Ingelrii a écrit :
J'ai l'impression que le Japon a tenté plusieurs fois de se regrouper sous l'égide d'un souverain suprême, mais que les clans et les seigneurs n'ont jamais accepté une transition des plein pouvoirs vers une seule personne. Il me reste encore énormément à lire, je me hâte surement de tirer des conclusions, mais j'ai la sensation qu'un souverain avec une autorité équivalente à ce qu'on a connu avec un Philippe le Bel, un Louis XI ou un Louis XIV n'a jamais été possible au Japon.
Vous avez raison de soulever ce problème, qui est celui plus largement de l'adaptation du système chinois à la société japonaise. Très vite (avant les shogun), le pouvoir a été confisqué par l'entourage de l'Empereur, la famille Fujiwara : le rôle de l'Empereur était alors déjà symbolique (ce qui s'est vu aussi dans l'histoire chinoise bien sûr, mais qui a eu tendance à se systématiser au Japon).

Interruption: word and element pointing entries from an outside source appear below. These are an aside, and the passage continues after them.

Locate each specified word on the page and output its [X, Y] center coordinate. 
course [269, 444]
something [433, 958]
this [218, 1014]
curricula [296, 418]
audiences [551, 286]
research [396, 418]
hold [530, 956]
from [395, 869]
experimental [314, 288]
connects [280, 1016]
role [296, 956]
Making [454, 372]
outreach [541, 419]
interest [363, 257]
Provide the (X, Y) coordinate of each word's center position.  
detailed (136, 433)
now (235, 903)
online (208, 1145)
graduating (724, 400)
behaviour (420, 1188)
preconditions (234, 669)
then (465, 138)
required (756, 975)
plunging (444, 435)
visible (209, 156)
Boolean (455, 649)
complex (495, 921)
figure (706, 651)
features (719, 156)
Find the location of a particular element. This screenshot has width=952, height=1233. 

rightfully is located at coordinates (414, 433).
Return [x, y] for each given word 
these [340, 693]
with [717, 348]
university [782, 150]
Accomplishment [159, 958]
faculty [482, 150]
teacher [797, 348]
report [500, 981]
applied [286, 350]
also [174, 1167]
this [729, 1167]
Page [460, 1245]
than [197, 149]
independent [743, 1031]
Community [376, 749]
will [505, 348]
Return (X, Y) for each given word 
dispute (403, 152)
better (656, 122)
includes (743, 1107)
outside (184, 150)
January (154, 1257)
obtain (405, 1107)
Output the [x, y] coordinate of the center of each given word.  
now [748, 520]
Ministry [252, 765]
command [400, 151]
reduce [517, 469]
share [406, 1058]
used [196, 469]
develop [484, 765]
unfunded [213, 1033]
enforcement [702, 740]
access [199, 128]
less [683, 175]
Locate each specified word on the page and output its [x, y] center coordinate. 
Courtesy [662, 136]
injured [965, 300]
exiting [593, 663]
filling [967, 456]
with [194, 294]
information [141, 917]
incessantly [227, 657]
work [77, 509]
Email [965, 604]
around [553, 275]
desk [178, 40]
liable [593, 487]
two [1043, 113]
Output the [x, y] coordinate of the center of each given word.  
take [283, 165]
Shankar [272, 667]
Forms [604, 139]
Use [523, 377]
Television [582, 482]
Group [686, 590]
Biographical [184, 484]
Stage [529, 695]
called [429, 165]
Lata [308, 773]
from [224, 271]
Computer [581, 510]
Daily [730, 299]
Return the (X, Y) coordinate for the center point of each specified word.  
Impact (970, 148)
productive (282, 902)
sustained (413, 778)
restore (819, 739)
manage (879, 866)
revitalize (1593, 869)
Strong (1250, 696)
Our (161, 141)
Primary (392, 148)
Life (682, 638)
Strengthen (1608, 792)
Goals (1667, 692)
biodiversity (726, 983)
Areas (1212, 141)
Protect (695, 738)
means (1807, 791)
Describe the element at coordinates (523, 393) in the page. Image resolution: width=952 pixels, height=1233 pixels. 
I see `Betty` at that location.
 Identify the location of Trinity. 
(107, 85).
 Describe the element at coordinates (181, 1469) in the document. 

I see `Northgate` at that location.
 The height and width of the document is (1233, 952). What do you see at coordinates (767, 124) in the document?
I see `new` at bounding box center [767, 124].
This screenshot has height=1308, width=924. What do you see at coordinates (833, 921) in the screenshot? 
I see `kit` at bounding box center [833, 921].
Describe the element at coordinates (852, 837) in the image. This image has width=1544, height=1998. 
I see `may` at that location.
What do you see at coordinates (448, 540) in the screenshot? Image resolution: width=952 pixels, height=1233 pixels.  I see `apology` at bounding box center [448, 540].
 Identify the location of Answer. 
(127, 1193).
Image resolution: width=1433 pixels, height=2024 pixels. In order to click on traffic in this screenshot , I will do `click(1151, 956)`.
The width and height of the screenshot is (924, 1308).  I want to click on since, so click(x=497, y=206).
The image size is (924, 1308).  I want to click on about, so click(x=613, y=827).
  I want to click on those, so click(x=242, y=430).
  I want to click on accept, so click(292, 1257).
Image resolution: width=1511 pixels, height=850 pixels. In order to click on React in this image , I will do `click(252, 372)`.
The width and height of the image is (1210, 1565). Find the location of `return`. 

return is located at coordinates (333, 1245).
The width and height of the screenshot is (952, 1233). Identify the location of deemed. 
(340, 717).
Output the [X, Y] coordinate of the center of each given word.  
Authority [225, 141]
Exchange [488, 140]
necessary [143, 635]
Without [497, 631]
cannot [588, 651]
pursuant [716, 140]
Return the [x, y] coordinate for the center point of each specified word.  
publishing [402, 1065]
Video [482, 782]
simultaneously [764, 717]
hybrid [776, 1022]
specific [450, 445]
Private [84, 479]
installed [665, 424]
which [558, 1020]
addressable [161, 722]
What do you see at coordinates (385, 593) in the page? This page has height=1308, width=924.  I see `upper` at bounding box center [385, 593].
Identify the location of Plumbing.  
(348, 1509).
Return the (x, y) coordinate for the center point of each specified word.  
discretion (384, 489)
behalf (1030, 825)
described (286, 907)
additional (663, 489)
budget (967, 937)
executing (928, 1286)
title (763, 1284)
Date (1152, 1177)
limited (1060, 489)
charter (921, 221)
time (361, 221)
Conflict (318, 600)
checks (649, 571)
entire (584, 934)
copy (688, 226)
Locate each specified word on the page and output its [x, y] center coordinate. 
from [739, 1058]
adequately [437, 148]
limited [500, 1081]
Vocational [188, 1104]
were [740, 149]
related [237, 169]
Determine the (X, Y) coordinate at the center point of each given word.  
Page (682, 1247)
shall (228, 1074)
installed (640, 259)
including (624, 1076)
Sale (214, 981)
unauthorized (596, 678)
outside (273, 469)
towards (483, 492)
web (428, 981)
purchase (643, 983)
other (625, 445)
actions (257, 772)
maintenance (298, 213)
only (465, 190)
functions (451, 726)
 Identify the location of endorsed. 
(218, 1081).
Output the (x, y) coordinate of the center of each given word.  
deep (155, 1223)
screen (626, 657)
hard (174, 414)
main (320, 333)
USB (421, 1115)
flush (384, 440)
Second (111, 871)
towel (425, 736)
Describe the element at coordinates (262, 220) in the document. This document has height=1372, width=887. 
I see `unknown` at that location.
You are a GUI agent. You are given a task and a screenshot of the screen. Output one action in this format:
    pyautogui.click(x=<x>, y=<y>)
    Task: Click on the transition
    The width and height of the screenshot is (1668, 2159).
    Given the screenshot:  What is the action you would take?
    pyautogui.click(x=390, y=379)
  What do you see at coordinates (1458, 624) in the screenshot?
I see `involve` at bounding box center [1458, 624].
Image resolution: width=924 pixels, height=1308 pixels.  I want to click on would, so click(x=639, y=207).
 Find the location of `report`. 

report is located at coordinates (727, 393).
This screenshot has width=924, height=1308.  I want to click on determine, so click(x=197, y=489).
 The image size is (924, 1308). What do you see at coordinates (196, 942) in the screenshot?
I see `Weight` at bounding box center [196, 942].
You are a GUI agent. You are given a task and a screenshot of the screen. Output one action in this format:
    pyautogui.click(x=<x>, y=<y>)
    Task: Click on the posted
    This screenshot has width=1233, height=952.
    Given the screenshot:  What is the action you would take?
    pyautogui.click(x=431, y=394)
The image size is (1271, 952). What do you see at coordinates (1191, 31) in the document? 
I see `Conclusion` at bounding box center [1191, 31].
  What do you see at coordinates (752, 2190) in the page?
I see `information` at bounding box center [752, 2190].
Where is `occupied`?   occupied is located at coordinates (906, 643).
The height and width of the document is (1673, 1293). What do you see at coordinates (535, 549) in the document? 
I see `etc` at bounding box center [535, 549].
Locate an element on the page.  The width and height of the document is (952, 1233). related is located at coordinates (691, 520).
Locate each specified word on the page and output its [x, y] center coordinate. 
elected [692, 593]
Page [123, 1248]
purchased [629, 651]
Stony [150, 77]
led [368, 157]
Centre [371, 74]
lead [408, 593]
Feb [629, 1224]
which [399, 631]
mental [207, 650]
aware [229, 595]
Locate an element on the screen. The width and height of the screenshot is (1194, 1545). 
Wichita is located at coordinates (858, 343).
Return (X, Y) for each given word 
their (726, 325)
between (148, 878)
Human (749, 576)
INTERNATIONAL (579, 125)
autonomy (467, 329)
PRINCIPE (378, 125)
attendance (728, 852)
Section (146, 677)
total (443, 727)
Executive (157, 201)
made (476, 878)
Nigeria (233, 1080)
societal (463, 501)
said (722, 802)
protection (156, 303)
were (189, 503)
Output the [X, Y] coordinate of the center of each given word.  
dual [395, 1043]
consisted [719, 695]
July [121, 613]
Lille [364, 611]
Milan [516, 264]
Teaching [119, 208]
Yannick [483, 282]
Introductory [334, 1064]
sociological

A partir du XIe-XIIe siècle, l'idée d'un pouvoir centralisé à la chinoise (qui se maintenait) vole en éclats, ce qui est dû à la puissance et à la volonté d'autonomie de cette aristocratie militaire. Les élites japonaises ont résisté au modèle chinois : après tout, malgré leur pérennité, les caractères chinois sont eux aussi inadaptés à la langue japonaise...
Cela dit, pour reprendre votre comparaison avec la monarchie absolue à la française, on peut quand même se poser la question pour les contemporains de Louis XIV, les Tokugawa : ne détenaient-ils pas un pouvoir semblable ? (bien que dépourvu de la dimension sacrée de la monarchie française...du moins de leur vivant). C'est un débat historiographique assez vif : jusqu'où ce régime des Tokugawa est-il "féodal" ou "centralisé" (par extension : ces catégories européocentrées sont-elles valides pour le Japon ?). Mais ce sont des questions qui nous emportent vers d'autres débats!
Jerôme a écrit :
Les Portugais au XVIe siècle avaient traduit Shogun par Roi et Tenno par ... Pape !
Pour être un peu pointilleux
: le shogun était appelé Empereur par les Portugais comme les Hollandais, les "rois" étaient les daimyô ! (les "seigneurs féodaux", comme on les appelle généralement).